# Apivar amitraz US label



## Jeff G (May 12, 2010)

Does anybody know if Apivar (amitraz) is working towards a US label? 

Apivar is currently labeled in Canada and other contries fro mite control in honey bees.


----------



## Honey-4-All (Dec 19, 2008)

AKA: Taktic

Why would they want to label it when its already the "premier" method of mite control used by huge beeks across the US. More "hogs" in the US than anyone thought I guess. 

We don't use it but more do than don't. 

Heres why. 


Once heard of a case where the stuff spilled, and an employee ended up getting serious nose bleeds, headaches and other symptoms immediately as a result. 
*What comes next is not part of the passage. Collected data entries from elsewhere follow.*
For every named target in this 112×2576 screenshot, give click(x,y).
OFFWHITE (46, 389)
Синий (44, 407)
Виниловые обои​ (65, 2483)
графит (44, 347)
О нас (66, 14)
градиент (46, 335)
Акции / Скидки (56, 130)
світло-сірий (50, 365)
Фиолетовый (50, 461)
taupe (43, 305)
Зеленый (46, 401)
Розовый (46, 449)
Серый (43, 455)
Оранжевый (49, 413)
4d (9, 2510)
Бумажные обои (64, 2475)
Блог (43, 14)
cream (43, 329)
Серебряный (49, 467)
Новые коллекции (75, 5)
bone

Like most of the stuff beeks use to kill mites please use caution. 


On the bee side of the equation you should ask:

"What about what it does to the drones?"

A half scre-ed queen is not very good in the long run. Anyone here notice a prevalence of earlier supersedure than occurred 20 years ago?


----------



## Skinner Apiaries (Sep 1, 2009)

Wasn't amitraz a big deal in the eighties? It would seem like alot of other pressures are involved on queens burning out than just amitraz... Mostly chemical, and some viral, I would think.


----------



## Oldtimer (Jul 4, 2010)

He's asking about Apivar, which is a strip not a liquid.


----------



## Skinner Apiaries (Sep 1, 2009)

Oldtimer said:


> He's asking about Apivar, which is a strip not a liquid.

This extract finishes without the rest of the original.